In their heyday, Langham Hall’s grounds would probably have been tended by a workforce of 12 or 15. Apparently there was still a staff of five in the 1960s, but in more recent decades nature has reclaimed ground.
When Phil arrived in 2006, much was rough grassland. He cleared it mechanically, since a no-chemical approach (no pesticides or manufactured fertilisers) was always the plan. “I would love to hand-dig everything as they did in the old days, but…” and he nods at the rotavator. “I have to make compromises. Because I’m largely on my own here, I can’t do everything the Georgians or Victorians did, so I have to pick and choose where I put my effort – because in the height of summer everything just goes whoosh!”
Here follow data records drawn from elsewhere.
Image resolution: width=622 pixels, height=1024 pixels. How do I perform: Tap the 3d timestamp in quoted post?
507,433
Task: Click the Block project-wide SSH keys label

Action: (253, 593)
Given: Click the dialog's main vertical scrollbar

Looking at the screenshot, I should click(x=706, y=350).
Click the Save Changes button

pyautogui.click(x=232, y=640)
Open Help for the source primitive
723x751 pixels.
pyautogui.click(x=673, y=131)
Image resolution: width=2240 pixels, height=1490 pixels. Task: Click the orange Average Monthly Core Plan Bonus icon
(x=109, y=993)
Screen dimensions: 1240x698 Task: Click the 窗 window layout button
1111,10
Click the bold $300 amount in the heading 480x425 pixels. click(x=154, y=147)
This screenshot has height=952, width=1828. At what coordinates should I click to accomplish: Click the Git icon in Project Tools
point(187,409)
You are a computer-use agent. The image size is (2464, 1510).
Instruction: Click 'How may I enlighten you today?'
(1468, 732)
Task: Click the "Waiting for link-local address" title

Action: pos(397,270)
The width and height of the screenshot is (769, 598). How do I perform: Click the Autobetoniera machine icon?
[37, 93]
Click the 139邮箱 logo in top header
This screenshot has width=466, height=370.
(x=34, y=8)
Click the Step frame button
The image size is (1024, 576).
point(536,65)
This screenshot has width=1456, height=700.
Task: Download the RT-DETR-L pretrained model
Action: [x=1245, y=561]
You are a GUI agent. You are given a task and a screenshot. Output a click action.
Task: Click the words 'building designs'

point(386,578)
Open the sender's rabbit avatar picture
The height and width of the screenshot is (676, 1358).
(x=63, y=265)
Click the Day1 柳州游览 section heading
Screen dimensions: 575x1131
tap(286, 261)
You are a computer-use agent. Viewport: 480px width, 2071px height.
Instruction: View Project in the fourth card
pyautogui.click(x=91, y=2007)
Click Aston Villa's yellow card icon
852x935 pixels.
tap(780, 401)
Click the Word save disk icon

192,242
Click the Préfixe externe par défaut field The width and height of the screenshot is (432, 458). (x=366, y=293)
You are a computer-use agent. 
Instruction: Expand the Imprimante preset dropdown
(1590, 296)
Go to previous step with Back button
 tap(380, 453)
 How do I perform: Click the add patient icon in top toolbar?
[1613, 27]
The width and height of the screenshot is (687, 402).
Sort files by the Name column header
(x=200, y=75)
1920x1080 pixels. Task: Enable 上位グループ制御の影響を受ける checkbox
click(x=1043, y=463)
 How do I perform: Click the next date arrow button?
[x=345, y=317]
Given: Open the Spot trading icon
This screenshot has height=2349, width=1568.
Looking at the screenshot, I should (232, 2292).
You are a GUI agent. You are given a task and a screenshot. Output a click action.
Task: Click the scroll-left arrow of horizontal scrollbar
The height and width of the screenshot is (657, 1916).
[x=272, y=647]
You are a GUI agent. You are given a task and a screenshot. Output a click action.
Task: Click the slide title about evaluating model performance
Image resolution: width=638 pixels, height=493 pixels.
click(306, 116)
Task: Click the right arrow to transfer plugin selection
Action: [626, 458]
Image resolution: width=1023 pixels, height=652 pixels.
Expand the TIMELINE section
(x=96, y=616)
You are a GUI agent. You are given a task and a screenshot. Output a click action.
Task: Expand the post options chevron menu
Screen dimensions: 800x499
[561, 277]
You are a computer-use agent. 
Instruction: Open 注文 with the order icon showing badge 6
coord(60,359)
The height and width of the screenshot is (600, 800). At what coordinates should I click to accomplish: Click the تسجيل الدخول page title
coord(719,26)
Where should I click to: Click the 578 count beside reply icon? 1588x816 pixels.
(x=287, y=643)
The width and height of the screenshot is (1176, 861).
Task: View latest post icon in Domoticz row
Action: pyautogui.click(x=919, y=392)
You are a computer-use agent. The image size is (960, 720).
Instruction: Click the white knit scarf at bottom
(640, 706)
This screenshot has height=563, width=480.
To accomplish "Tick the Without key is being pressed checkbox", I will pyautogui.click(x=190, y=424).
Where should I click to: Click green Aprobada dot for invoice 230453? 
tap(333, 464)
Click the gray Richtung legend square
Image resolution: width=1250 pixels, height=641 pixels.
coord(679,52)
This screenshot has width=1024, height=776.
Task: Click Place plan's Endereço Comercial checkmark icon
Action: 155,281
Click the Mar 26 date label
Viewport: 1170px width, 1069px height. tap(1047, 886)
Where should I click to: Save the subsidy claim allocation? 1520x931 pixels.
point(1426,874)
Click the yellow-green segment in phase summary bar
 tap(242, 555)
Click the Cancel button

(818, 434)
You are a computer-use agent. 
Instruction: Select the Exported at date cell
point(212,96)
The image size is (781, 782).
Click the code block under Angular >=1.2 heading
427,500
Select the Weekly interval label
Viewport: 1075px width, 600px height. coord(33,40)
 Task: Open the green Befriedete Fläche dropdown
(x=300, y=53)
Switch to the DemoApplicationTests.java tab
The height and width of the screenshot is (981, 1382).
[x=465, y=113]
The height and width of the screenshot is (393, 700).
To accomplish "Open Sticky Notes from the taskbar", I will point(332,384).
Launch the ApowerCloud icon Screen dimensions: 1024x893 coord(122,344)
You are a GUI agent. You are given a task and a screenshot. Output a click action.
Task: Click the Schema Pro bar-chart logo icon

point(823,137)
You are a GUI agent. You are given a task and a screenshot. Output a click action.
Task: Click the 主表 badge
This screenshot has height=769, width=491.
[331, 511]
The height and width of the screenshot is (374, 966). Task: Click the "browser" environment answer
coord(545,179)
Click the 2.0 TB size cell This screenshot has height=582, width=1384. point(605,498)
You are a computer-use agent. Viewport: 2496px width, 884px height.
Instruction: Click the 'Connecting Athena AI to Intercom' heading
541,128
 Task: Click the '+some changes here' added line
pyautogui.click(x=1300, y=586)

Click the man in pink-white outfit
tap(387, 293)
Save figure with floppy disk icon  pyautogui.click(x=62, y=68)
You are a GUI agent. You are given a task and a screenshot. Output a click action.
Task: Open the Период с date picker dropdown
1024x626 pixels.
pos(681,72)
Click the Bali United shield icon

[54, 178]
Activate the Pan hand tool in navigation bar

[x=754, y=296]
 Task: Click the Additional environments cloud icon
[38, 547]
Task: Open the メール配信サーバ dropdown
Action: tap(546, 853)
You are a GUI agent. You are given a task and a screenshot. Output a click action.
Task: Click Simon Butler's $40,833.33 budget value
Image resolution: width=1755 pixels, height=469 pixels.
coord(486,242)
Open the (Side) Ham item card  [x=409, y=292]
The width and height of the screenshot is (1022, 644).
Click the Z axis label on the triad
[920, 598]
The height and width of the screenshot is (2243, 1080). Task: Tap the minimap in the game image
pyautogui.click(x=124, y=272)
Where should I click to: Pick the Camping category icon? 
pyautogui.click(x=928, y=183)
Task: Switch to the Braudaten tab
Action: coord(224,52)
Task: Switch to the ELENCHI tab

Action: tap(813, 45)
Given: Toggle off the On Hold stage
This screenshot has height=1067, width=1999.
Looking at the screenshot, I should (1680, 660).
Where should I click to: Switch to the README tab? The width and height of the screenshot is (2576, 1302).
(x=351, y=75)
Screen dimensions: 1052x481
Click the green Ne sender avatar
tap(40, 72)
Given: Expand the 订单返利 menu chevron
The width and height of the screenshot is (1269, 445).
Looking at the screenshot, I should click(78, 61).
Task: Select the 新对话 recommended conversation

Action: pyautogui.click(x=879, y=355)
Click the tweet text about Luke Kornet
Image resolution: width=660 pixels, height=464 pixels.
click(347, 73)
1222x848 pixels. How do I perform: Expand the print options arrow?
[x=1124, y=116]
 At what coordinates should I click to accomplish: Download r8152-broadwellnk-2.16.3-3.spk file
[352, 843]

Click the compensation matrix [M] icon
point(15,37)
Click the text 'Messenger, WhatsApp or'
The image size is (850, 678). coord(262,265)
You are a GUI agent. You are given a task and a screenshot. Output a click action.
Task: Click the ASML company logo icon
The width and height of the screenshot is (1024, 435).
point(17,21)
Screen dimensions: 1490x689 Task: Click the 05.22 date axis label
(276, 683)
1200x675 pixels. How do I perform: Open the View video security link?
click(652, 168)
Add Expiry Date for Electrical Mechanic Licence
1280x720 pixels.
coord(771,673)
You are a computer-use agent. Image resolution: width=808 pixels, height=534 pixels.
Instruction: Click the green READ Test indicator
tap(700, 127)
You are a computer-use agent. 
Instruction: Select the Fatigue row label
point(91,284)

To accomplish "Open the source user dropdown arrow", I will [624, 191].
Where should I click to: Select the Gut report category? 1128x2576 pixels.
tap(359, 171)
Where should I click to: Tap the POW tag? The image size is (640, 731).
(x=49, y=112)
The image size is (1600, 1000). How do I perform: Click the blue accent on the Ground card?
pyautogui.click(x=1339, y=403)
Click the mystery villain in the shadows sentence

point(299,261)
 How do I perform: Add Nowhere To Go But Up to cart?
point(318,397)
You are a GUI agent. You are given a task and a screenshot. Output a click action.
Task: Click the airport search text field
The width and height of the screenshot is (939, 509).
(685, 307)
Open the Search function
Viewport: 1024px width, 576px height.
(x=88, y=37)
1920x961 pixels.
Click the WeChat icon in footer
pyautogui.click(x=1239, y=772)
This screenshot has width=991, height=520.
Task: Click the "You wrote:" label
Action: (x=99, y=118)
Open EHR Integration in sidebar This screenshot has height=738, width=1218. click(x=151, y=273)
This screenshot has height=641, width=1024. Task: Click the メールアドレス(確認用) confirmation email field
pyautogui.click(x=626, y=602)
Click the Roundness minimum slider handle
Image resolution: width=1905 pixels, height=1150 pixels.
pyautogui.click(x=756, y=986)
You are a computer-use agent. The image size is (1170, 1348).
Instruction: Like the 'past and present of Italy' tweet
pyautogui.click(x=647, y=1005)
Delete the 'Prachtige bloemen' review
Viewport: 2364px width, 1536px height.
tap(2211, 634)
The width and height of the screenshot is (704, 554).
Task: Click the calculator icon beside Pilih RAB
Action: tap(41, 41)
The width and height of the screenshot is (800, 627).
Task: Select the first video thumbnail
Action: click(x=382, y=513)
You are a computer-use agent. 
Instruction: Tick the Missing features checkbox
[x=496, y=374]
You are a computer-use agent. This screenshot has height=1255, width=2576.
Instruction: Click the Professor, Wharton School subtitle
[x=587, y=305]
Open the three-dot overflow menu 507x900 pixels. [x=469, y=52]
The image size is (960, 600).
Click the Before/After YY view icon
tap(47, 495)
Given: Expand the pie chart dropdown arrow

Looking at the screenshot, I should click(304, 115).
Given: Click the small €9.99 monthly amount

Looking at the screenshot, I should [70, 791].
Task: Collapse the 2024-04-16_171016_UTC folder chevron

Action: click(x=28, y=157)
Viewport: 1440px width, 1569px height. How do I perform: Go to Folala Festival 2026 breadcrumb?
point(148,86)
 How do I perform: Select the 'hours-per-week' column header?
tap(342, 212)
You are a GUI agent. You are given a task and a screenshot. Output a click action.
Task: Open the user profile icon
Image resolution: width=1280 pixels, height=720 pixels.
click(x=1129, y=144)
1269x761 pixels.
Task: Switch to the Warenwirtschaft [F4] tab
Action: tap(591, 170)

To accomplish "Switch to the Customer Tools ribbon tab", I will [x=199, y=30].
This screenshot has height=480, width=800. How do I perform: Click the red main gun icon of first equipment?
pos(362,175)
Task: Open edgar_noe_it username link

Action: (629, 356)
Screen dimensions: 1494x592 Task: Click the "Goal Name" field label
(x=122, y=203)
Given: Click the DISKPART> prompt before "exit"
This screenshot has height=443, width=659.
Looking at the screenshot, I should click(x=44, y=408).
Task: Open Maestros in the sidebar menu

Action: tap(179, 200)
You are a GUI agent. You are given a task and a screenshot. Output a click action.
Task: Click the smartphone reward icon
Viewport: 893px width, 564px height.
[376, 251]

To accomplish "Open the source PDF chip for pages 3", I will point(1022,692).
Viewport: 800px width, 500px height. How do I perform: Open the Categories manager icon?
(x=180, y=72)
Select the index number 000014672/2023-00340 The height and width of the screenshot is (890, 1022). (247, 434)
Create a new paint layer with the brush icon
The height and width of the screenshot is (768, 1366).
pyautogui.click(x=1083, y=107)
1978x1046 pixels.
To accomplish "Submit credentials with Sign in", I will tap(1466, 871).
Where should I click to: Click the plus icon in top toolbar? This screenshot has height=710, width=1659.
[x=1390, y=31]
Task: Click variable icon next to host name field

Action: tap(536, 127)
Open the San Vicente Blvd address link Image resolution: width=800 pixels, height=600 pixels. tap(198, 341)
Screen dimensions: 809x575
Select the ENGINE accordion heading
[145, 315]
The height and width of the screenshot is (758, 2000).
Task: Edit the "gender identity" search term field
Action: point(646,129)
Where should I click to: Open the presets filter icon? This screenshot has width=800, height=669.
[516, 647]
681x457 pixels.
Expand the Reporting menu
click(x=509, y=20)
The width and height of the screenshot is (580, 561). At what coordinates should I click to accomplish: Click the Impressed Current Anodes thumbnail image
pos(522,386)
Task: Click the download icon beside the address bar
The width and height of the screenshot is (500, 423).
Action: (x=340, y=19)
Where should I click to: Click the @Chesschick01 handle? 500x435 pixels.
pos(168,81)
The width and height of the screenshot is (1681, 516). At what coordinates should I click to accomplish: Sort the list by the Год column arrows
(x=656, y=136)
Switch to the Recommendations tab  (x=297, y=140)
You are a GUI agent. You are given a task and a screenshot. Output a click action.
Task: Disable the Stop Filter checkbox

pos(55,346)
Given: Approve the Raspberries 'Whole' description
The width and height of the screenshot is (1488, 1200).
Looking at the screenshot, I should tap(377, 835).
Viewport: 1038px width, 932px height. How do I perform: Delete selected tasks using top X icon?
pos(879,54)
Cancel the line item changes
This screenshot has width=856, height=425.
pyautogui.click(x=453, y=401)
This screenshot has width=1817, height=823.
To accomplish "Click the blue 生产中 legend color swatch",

Langham Herbs produces a wide range of vegetables for home-delivered veg boxes, and culinary and decorative herbs. Phil is also at the nearby farmers’ market at Wyken Vineyards on Saturdays.
Part of the compromise involves using the odd polytunnel, because they’re a great way of extending the season. Enjoying some warmth under plastic at the moment is an early crop of broad beans, cabbages, lettuce, spinach, potatoes and more. In the summer there will be tomatoes, peppers, aubergines, cucumbers…
Grown in the open are, for example, lettuces like rocket and mizuna; coriander and dill; cabbages, cauliflower, broccoli, French beans, runner beans, peas, carrots, parsnips. “I like to grow some of the more unusual vegetables as well, just to give customers a bit of variety. A lot of people don’t know what a kohlrabi looks like – like a little sputnik!”
Phil also has herb borders, and a flowers-for-cutting border – where he grows varieties such as verbena and rudbeckia.
Some fine old trees survive – Adams Pearmain, Allington Pippin and others – supplied by Laxtons of Bedford, known for its quality fruit trees. Many still have their metal nameplates around the trunk.
Phil has always hankered after such a garden. “There’s something about the ambiance of these places – all the history that seeps from the walls.” His passion stems from a 1987 BBC2 series called The Victorian Kitchen Garden. “I was hooked. Ever since, I’ve visited as many kitchen gardens as I can.”
He’s frustrated at not being able to make a proper living out of it. Did he ever think he could? “I was sceptical, but hopeful.” The enterprise “does pay all the bills”, though. “It’s not as if it’s a big financial drain on me or the family; neither is it an income generator, really.” He laughs. “It’s terribly selfish! For my family to go from the ‘previous life’, where I was fairly well paid and in a senior position, to this must have been a bit of a shock. But I’ve been well-supported by them.” Wife Jennifer works full-time in education and sometimes comes to help during school holidays. Daughter Emily is much more into performing arts, he says.
The sun is rising and it’s time to leave Phil to his toil. The brassicas have finished and he has to pull them up to make room to plant potatoes. In the walled garden there’s always something to do; always something to look forward to.